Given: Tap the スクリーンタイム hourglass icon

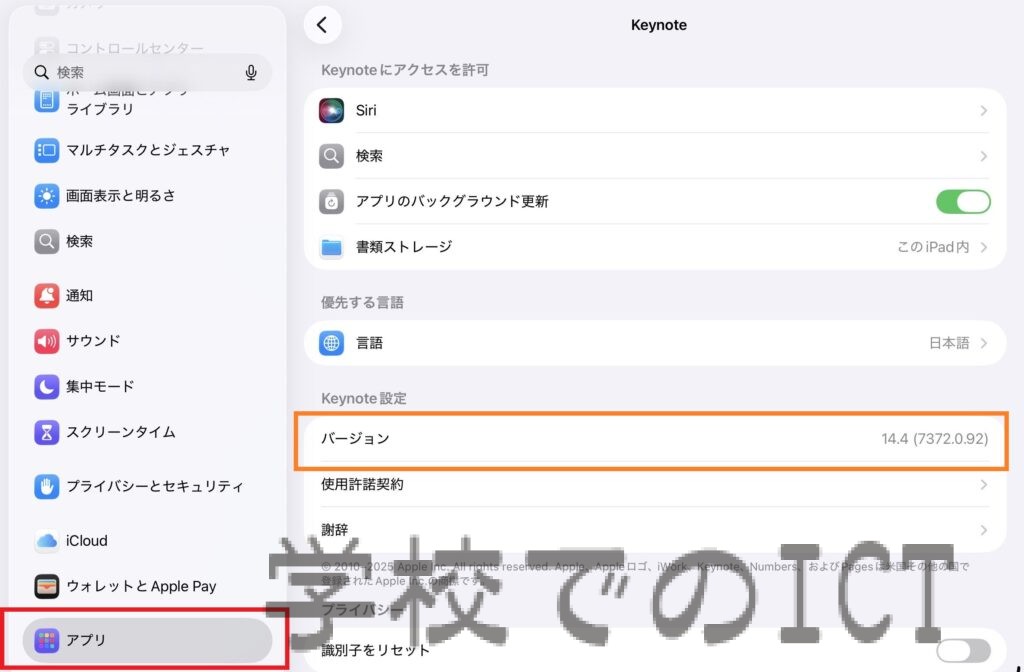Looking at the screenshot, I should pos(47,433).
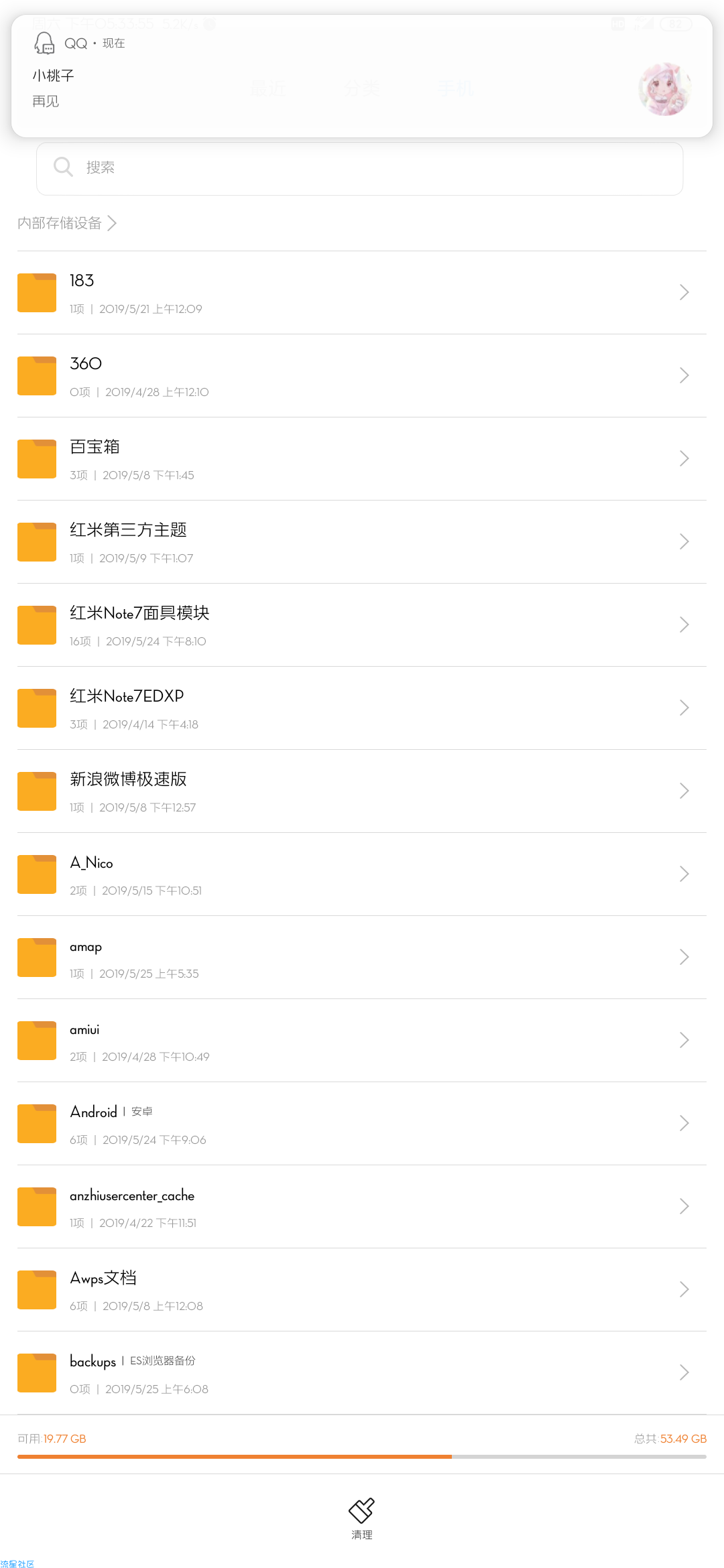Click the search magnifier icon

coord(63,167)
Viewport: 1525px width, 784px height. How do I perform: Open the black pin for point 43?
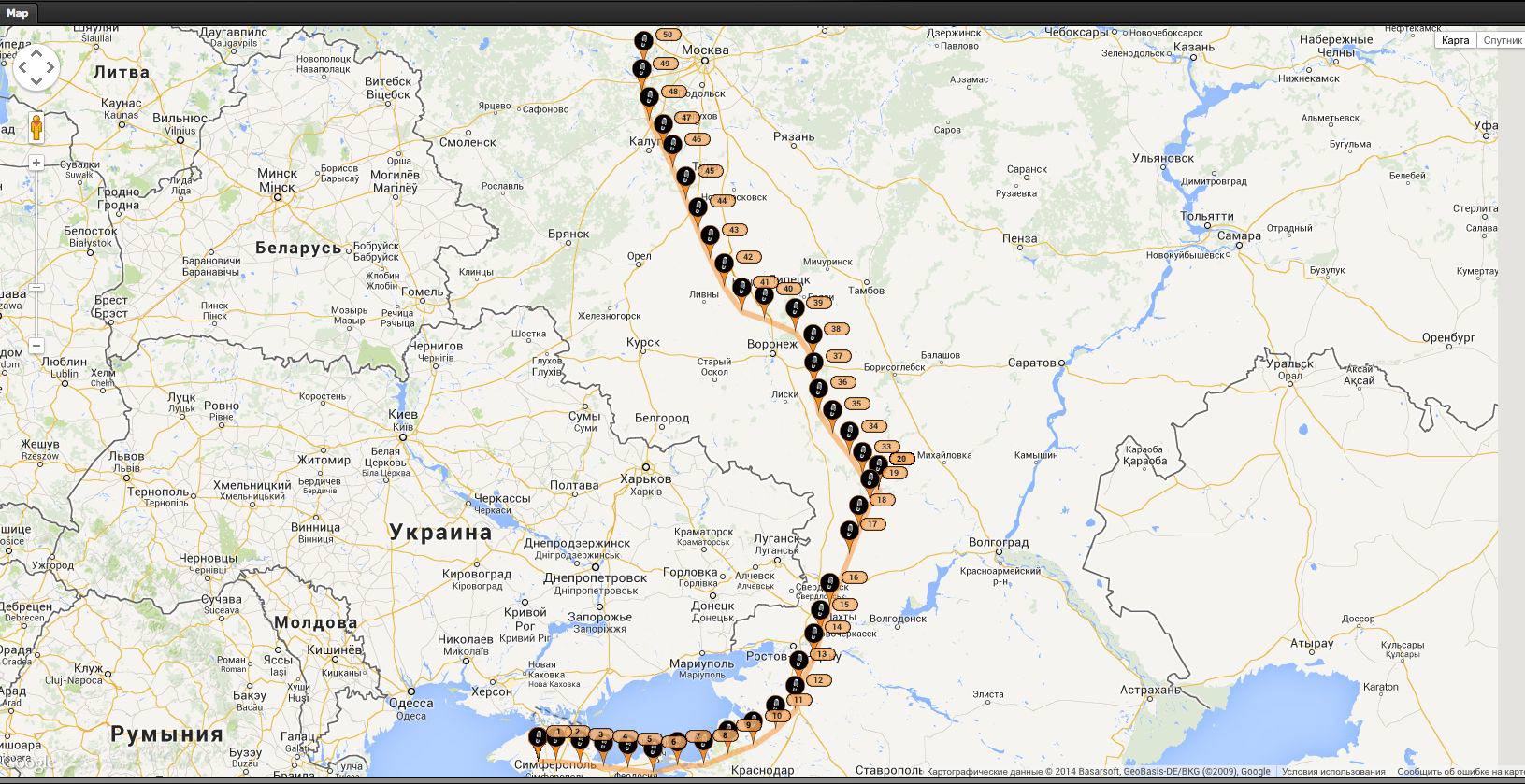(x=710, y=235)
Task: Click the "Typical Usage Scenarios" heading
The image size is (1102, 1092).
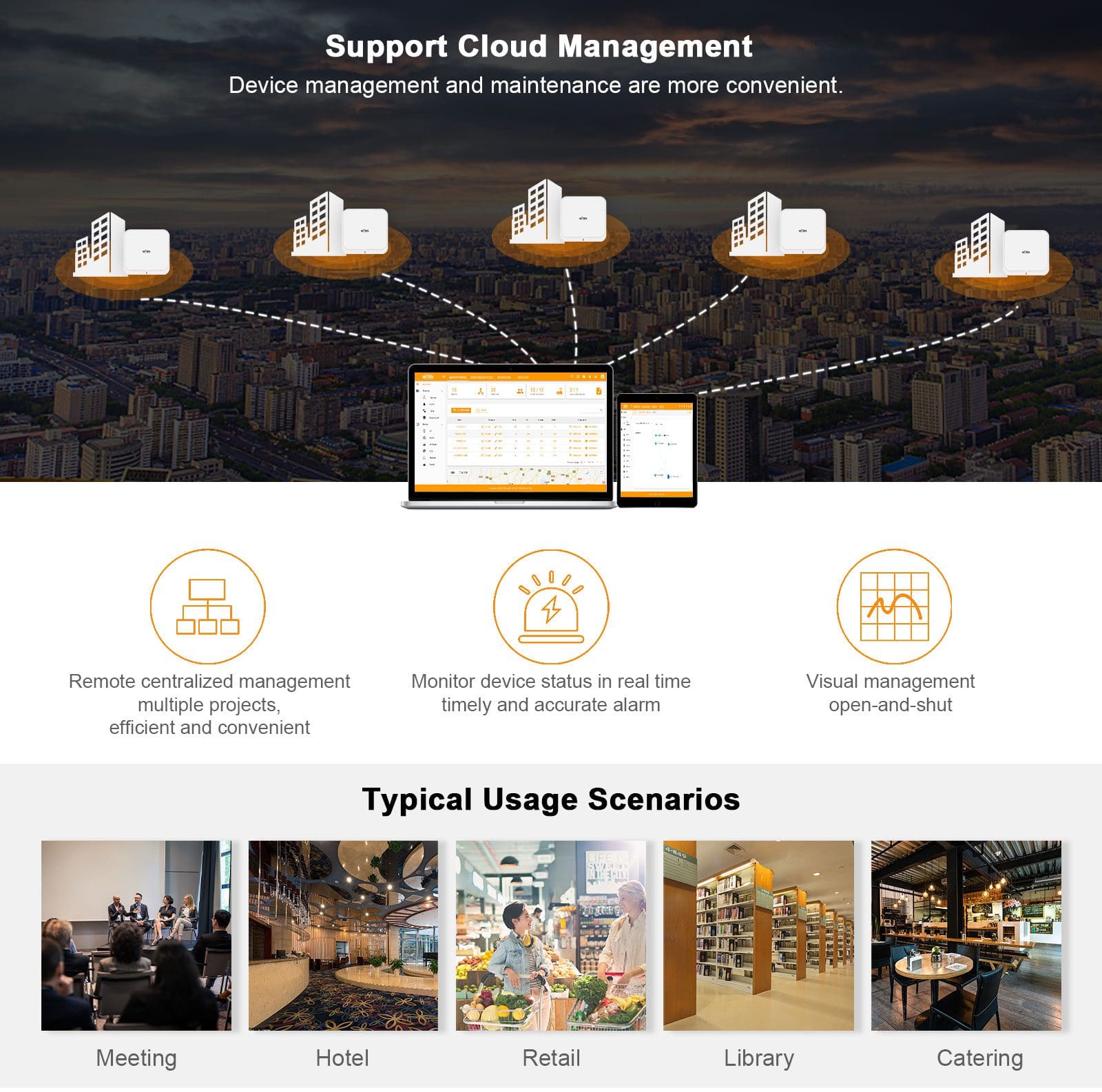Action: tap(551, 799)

┄┄┄┄┄┄┄┄┄┄┄┄┄┄┄┄┄┄┄┄

* _WHAT THIS TASK INVOLVES_
Only the pictures stay out; everything else in the listing above must be repeated exactly.

* _RESPONSE TO THE EXERCISE_
Given: Tap the スクリーンタイム hourglass icon

Looking at the screenshot, I should pos(47,433).
Click the search magnifier icon

coord(63,167)
Viewport: 1525px width, 784px height. How do I perform: Open the black pin for point 43?
(x=710, y=235)
Task: Click the "Typical Usage Scenarios" heading
The image size is (1102, 1092).
Action: tap(551, 799)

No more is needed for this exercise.